→ **Material provided**:
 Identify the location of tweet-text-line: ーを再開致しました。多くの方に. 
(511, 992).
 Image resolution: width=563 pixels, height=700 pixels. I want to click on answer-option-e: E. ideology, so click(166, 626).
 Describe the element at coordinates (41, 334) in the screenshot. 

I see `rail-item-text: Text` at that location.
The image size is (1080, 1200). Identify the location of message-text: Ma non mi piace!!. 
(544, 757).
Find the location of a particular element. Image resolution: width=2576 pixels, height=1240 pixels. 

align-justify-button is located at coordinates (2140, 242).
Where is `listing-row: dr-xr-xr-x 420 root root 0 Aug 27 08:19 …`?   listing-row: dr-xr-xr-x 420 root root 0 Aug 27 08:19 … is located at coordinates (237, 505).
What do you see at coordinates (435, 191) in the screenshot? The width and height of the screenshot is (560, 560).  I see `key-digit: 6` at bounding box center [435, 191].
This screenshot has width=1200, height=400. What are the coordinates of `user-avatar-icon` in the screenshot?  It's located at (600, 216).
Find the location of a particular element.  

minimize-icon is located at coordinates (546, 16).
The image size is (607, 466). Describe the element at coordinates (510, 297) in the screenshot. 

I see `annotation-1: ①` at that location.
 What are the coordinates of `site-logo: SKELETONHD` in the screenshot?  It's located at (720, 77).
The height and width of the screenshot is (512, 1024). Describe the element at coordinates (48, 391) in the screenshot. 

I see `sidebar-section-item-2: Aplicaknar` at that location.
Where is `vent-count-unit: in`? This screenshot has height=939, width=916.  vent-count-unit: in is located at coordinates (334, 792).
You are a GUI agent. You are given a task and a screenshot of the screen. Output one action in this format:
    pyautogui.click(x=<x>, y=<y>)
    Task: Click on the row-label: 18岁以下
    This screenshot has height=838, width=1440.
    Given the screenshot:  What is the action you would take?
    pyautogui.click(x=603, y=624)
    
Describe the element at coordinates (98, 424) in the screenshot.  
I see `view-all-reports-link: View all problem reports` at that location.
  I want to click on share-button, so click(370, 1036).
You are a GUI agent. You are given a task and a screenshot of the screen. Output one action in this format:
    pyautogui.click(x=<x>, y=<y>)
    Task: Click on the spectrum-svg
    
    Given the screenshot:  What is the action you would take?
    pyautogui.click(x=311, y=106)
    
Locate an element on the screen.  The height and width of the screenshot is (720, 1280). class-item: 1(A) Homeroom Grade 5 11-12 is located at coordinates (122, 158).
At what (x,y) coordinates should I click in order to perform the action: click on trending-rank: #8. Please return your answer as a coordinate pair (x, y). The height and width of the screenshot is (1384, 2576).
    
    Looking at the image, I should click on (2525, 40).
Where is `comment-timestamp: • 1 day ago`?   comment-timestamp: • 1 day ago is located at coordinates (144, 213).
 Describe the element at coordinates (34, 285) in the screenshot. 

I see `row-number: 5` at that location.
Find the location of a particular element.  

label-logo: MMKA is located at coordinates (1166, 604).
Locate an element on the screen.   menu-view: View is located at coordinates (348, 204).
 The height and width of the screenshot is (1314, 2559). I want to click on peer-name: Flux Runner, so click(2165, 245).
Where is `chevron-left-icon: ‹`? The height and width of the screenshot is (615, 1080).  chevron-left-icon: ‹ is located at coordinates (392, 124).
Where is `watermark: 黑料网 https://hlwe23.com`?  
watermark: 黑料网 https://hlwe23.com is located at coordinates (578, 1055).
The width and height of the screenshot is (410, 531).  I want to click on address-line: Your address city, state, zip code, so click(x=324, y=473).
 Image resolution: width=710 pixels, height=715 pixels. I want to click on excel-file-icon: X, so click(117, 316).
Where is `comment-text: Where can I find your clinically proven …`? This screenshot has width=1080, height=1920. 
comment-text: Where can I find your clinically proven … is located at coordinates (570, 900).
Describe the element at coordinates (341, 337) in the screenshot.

→ **Prompt**:
Can you copy out every one of the items above line for line, changing nothing?

→ **Response to this task**:
 Identify the location of tweet-text-line: ーを再開致しました。多くの方に. 
(511, 992).
 Image resolution: width=563 pixels, height=700 pixels. I want to click on answer-option-e: E. ideology, so click(166, 626).
 Describe the element at coordinates (41, 334) in the screenshot. 

I see `rail-item-text: Text` at that location.
The image size is (1080, 1200). Identify the location of message-text: Ma non mi piace!!. 
(544, 757).
Find the location of a particular element. Image resolution: width=2576 pixels, height=1240 pixels. 

align-justify-button is located at coordinates (2140, 242).
Where is `listing-row: dr-xr-xr-x 420 root root 0 Aug 27 08:19 …`?   listing-row: dr-xr-xr-x 420 root root 0 Aug 27 08:19 … is located at coordinates (237, 505).
What do you see at coordinates (435, 191) in the screenshot? The width and height of the screenshot is (560, 560).  I see `key-digit: 6` at bounding box center [435, 191].
This screenshot has width=1200, height=400. What are the coordinates of `user-avatar-icon` in the screenshot?  It's located at (600, 216).
Find the location of a particular element.  

minimize-icon is located at coordinates (546, 16).
The image size is (607, 466). Describe the element at coordinates (510, 297) in the screenshot. 

I see `annotation-1: ①` at that location.
 What are the coordinates of `site-logo: SKELETONHD` in the screenshot?  It's located at (720, 77).
The height and width of the screenshot is (512, 1024). Describe the element at coordinates (48, 391) in the screenshot. 

I see `sidebar-section-item-2: Aplicaknar` at that location.
Where is `vent-count-unit: in`? This screenshot has height=939, width=916.  vent-count-unit: in is located at coordinates (334, 792).
You are a GUI agent. You are given a task and a screenshot of the screen. Output one action in this format:
    pyautogui.click(x=<x>, y=<y>)
    Task: Click on the row-label: 18岁以下
    This screenshot has height=838, width=1440.
    Given the screenshot:  What is the action you would take?
    pyautogui.click(x=603, y=624)
    
Describe the element at coordinates (98, 424) in the screenshot.  
I see `view-all-reports-link: View all problem reports` at that location.
  I want to click on share-button, so click(370, 1036).
You are a GUI agent. You are given a task and a screenshot of the screen. Output one action in this format:
    pyautogui.click(x=<x>, y=<y>)
    Task: Click on the spectrum-svg
    
    Given the screenshot:  What is the action you would take?
    pyautogui.click(x=311, y=106)
    
Locate an element on the screen.  The height and width of the screenshot is (720, 1280). class-item: 1(A) Homeroom Grade 5 11-12 is located at coordinates (122, 158).
At what (x,y) coordinates should I click in order to perform the action: click on trending-rank: #8. Please return your answer as a coordinate pair (x, y). The height and width of the screenshot is (1384, 2576).
    
    Looking at the image, I should click on (2525, 40).
Where is `comment-timestamp: • 1 day ago`?   comment-timestamp: • 1 day ago is located at coordinates (144, 213).
 Describe the element at coordinates (34, 285) in the screenshot. 

I see `row-number: 5` at that location.
Find the location of a particular element.  

label-logo: MMKA is located at coordinates (1166, 604).
Locate an element on the screen.   menu-view: View is located at coordinates (348, 204).
 The height and width of the screenshot is (1314, 2559). I want to click on peer-name: Flux Runner, so click(2165, 245).
Where is `chevron-left-icon: ‹`? The height and width of the screenshot is (615, 1080).  chevron-left-icon: ‹ is located at coordinates (392, 124).
Where is `watermark: 黑料网 https://hlwe23.com`?  
watermark: 黑料网 https://hlwe23.com is located at coordinates (578, 1055).
The width and height of the screenshot is (410, 531).  I want to click on address-line: Your address city, state, zip code, so click(x=324, y=473).
 Image resolution: width=710 pixels, height=715 pixels. I want to click on excel-file-icon: X, so click(117, 316).
Where is `comment-text: Where can I find your clinically proven …`? This screenshot has width=1080, height=1920. 
comment-text: Where can I find your clinically proven … is located at coordinates (570, 900).
Describe the element at coordinates (341, 337) in the screenshot.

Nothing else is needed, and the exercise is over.